- _Material for this task_:
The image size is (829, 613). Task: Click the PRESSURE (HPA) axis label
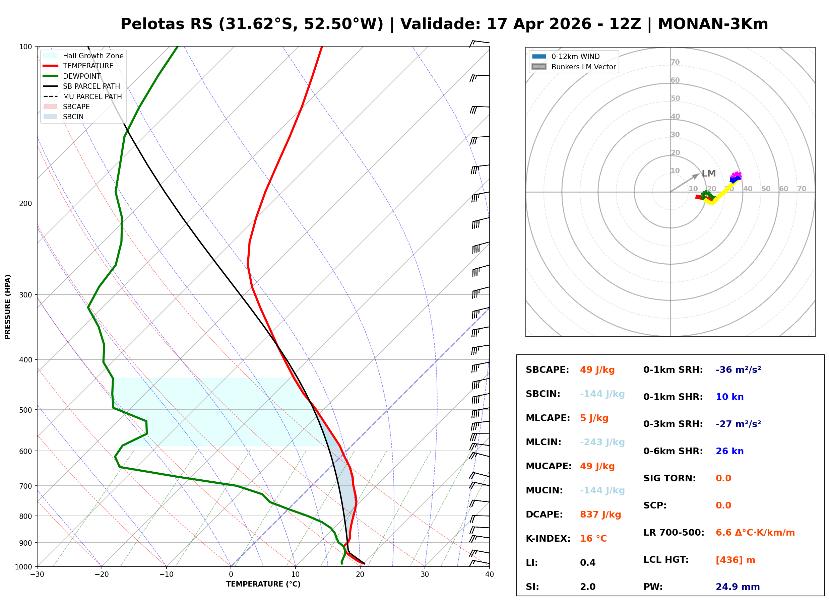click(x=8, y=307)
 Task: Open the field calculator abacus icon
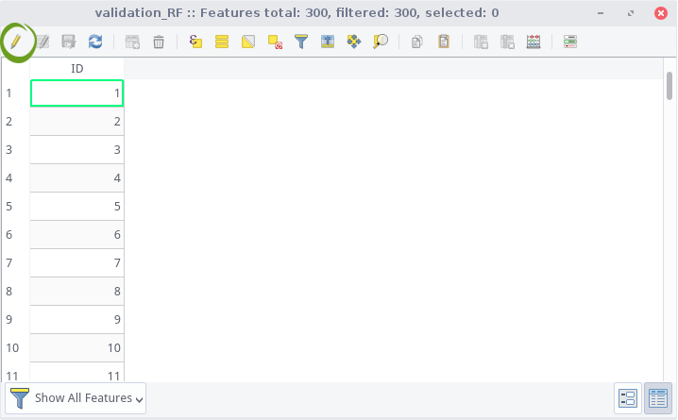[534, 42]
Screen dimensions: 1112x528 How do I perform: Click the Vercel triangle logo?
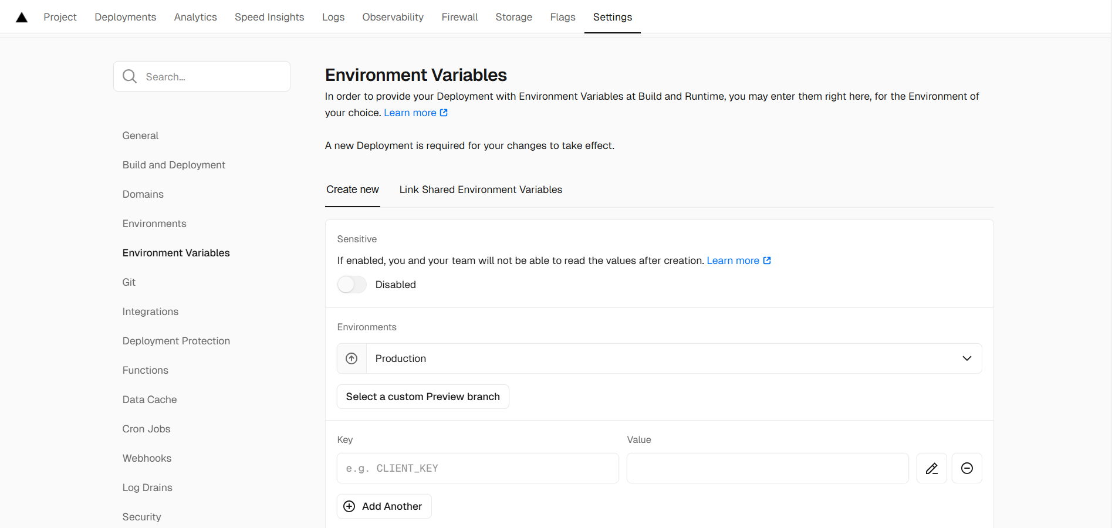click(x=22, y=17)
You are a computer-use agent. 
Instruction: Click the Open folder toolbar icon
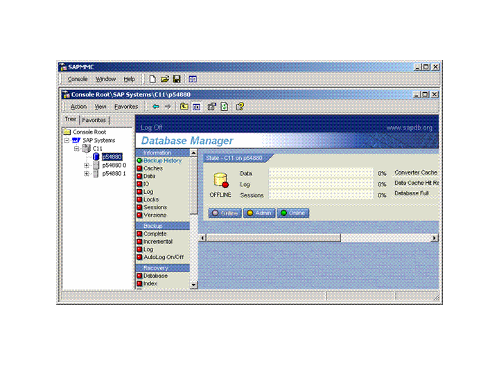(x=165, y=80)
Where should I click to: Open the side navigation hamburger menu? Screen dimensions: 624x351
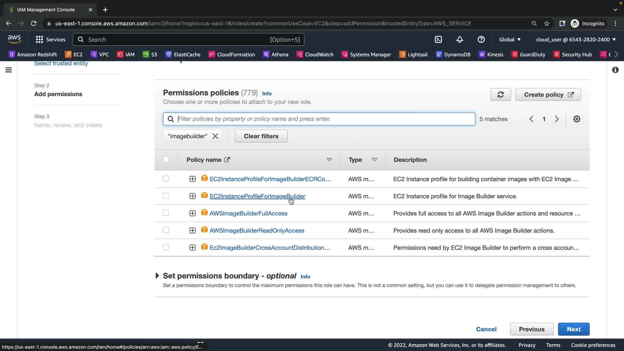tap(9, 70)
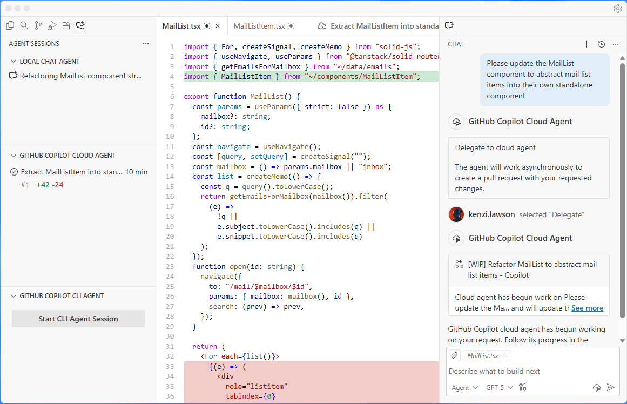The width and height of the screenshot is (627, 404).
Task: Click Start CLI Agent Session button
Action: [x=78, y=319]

- _Goal of the exercise_: Reproduce every one of the lines above word for word, leaving out the pictures.

- _Answer to the exercise_:
The image size is (829, 613). Task: Click the PRESSURE (HPA) axis label
click(x=8, y=307)
 Task: Open the field calculator abacus icon
[534, 42]
Screen dimensions: 1112x528 How do I perform: Click the Vercel triangle logo?
click(x=22, y=17)
You are a computer-use agent. 
Instruction: Click the Open folder toolbar icon
(x=165, y=80)
Where should I click to: Open the side navigation hamburger menu? Screen dimensions: 624x351
tap(9, 70)
The width and height of the screenshot is (627, 404).
Task: Click Start CLI Agent Session button
Action: [x=78, y=319]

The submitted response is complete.